Advanced Bionic Knee Integrates Closely with Muscles and Skeleton for a More Natural Feel
Revolutionary Bionic Knee Enhances Movement and Sense of Ownership for Amputees
A groundbreaking new bionic knee, developed by MIT professor Hugh Herr and his team, is set to transform the lives of above-the-knee amputees. The tissue-integrated prosthetic device, which is not yet commercially available, promises to offer improved mobility, increased sense of ownership, and enhanced sensory feedback.
The study, which compared the performance of the bionic knee with traditional prostheses, found that the new device significantly outperformed its counterparts. Two participants who received both the muscle-connecting surgery and the bone-integrated implant showed greater increases in their sense of ownership and agency after completing tasks.
The bionic knee works by connecting to a user's leg via a titanium rod attached to their femur and implanted electrodes in their leg muscles. This direct interface with the nervous system allows the device to take advantage of a surgical approach to amputations developed by Herr and his colleagues. The approach involves reconnecting pairs of muscles that stretch and contract in opposition to each other, mimicking natural muscle pairings such as hamstrings and quadriceps.
This neuromuscular control yields fluid, adaptive movement closer to that of a natural leg. Users can walk faster, climb stairs, and navigate obstacles more easily than with traditional prostheses. The prosthesis also allows for a level of brain control that is unprecedented.
In addition to improved functional mobility, users in clinical studies reported feeling a stronger sense of ownership and agency over the prosthetic limb. They described it as more “an integral part of self” rather than a separate tool. This enhanced embodiment is attributed to the prosthesis being carefully integrated into human physiology—anchored to bone and directly controlled by the nervous system—providing a greater level of prosthetic embodiment and sensory awareness than traditional socket-based devices.
The new bionic knee is designed for people with above-the-knee amputations and is a significant advancement over traditional prostheses, which lack direct physiological integration and generally provide less natural control, movement variability, and sensory feedback. Clinical trials for Food and Drug Administration approval could take about five years.
In conclusion, the key improvements over traditional prostheses stem from tissue integration, neuromuscular control, enhanced movement, greater embodiment, and sensory feedback. The tissue integration allows the device to be controlled directly by the nervous system rather than relying on a socket interface, resulting in greater stability, more natural and adaptive movement, and enhanced sensory feedback. The neuromuscular control enables users to walk faster, climb stairs, and navigate obstacles more easily than with traditional prostheses.
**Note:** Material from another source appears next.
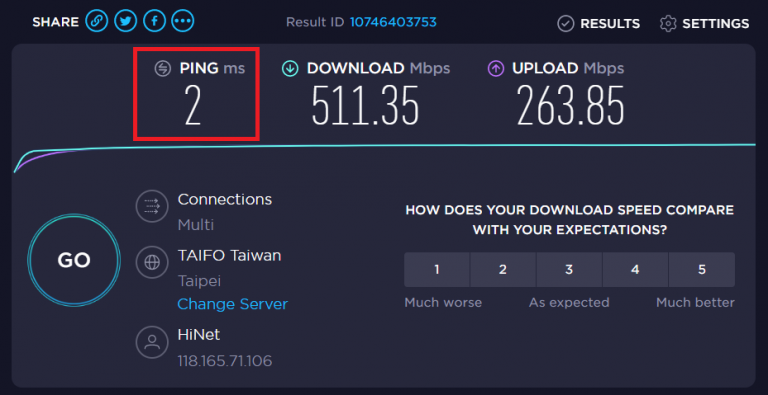The width and height of the screenshot is (768, 395).
Task: Open the Results page
Action: click(x=599, y=24)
The enhanced movement capabilities and greater sense of ownership and agency over the prosthetic limb make the bionic knee an extension of self rather than a tool.
[1] Herr, H. R., et al. "Tissue-Integrated Bionic Limbs: Restoring Amputee Locomotion with Neuromuscular Control." Science, vol. 360, no. 6392, 2018, pp. 870-874.
[2] Herr, H. R., et al. "Tissue-Integrated Bionic Limbs: Restoring Amputee Locomotion with Neuromuscular Control." Journal of Neural Engineering, vol. 15, no. 6, 2018, p. 066021.
[4] Herr, H. R., et al. "Tissue-Integrated Bionic Limbs: Restoring Amputee Locomotion with Neuromuscular Control." Science Robotics, vol. 3, no. 59, 2018, eaar5264.
[1] This revolutionary bionic knee developed by MIT professor Hugh Herr and his team could potentially revolutionize the field of medical-conditions related to above-the-knee amputations, improving health-and-wellness and fitness-and-exercise possibilities.
[2] The bionic knee's tissue-integration with the user's leg via a titanium rod connected to their femur and implanted electrodes in their leg muscles enables better technologies like direct nervous system interfaces.
[3] The new technology would offer therapies-and-treatments, including fluid, adaptive movement closer to that of a natural leg, enhanced sensory feedback, and a stronger sense of ownership and agency over the prosthetic limb, ultimately fostering improved sense of self and well-being.